Oracle Shares Plummet After Disappointing Quarterly Results Amid AI Investment Concerns
Oracle shares fell 15% on December 11, 2025, following quarterly results that disappointed investors and led to a decline in the company's market value by approximately $80 billion, dropping from $630 billion to $550 billion. Quarterly revenue increased 14% to $16 billion, with cloud computing revenue growing 34% and infrastructure revenue rising 68%. Despite these gains, after-hours trading saw a further drop of roughly 11.5%.
The company announced capital expenditure guidance implying a 40% increase to $50 billion, mainly spent on building data centres to support artificial intelligence initiatives.

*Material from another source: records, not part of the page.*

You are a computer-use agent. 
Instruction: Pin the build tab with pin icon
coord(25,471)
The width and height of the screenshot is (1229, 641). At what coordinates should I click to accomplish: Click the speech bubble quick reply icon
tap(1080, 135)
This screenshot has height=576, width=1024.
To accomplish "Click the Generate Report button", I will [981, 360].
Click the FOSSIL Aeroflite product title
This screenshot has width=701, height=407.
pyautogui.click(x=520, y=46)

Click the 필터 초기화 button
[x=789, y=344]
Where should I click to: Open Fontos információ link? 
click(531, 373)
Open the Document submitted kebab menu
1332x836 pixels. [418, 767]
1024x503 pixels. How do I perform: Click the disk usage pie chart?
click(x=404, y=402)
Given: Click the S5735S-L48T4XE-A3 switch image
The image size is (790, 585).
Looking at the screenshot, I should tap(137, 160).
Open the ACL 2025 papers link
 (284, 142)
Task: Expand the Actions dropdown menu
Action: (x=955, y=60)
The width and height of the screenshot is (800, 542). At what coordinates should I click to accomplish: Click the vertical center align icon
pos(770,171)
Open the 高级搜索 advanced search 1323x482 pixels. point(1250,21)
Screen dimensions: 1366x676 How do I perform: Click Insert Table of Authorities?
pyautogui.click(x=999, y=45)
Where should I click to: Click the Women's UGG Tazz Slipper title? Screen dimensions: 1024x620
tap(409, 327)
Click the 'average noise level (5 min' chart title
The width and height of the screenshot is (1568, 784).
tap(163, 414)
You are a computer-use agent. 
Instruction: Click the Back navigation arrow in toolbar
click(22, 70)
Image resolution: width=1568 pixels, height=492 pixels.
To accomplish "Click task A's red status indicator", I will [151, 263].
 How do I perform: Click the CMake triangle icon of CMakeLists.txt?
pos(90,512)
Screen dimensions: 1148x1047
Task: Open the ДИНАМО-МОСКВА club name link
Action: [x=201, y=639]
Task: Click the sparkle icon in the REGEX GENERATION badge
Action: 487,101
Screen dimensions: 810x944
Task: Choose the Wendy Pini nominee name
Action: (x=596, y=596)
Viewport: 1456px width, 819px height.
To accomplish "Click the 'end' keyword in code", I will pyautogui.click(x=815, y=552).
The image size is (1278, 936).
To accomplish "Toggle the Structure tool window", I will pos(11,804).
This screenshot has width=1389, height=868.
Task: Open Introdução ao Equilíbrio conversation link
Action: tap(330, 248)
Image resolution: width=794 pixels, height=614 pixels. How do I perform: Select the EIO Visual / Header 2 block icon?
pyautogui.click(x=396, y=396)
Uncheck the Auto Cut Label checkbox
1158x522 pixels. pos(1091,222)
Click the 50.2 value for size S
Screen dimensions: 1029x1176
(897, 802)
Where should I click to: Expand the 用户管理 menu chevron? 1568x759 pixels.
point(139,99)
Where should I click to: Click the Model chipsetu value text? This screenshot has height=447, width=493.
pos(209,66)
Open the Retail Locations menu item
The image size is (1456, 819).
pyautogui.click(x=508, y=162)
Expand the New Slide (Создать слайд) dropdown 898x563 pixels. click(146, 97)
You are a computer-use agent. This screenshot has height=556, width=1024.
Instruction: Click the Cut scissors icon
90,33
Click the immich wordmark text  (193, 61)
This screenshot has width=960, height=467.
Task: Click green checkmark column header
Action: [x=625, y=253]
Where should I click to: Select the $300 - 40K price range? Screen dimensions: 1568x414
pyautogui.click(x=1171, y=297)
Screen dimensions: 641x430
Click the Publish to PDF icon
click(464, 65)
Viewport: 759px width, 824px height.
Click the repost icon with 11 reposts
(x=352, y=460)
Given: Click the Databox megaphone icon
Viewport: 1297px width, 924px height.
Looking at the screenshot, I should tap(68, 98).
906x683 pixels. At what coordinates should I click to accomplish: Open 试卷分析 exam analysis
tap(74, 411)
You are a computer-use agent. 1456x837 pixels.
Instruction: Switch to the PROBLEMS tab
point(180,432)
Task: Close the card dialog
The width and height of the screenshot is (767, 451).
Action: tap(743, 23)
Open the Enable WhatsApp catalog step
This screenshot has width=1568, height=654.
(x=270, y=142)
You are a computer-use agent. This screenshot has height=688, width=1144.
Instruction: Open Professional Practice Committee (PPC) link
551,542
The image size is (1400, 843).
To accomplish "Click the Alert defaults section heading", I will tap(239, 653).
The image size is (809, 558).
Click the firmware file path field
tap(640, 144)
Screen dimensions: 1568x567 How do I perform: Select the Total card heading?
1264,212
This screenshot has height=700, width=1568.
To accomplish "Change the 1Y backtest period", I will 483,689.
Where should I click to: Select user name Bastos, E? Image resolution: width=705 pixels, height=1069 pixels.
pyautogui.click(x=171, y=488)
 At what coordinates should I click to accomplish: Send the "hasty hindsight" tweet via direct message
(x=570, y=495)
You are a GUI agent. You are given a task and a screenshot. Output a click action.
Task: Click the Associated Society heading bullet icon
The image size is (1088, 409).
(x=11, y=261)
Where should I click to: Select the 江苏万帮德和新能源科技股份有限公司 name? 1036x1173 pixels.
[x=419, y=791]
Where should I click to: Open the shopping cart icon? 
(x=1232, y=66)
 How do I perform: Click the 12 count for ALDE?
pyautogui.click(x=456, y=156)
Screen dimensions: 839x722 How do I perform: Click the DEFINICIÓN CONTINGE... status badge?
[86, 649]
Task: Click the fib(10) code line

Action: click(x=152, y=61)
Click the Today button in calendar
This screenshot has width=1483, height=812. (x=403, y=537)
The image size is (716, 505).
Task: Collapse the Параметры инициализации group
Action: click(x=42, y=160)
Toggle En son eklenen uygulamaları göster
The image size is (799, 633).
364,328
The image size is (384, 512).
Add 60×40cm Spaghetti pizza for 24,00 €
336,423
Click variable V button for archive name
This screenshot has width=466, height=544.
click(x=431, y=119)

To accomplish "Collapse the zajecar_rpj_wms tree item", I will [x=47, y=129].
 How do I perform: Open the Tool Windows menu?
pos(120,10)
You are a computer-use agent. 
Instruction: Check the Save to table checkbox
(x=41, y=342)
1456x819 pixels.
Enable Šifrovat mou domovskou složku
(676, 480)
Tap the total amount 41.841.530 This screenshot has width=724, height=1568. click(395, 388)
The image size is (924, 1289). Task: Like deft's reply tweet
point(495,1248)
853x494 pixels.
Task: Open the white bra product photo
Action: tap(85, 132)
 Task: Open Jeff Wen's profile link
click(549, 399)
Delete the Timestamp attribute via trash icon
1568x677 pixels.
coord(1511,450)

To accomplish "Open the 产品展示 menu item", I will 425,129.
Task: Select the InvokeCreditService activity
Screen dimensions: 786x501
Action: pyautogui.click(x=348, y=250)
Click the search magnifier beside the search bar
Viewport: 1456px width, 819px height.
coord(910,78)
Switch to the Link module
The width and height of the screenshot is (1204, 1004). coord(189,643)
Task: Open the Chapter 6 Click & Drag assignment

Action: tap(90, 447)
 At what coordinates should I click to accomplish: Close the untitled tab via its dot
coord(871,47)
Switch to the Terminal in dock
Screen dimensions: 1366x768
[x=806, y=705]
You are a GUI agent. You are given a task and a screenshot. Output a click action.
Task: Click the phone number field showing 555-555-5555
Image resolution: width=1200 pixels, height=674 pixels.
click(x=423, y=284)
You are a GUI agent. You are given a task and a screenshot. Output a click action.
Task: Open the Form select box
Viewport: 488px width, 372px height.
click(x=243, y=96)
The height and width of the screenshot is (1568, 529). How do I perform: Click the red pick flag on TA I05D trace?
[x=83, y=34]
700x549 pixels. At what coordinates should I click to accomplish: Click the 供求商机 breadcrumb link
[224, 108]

Oracle’s long-term debt rose 25% over the past year to $99.9 billion, accompanied by higher debt insurance costs. Revenue from customer contracts surged 440% year over year, driven by new commitments from major clients such as Meta and Amazon.
Oracle has expanded its AI-related partnerships, including deals with OpenAI, and continues to be a significant player in cloud computing, competing with AWS, Microsoft, and Google. However, analysts have expressed caution, warning that the heavy AI spending financed through increased debt may not yield timely revenue returns. Concerns have also been raised about the sustainability of circular AI funding and the risk of an AI investment bubble.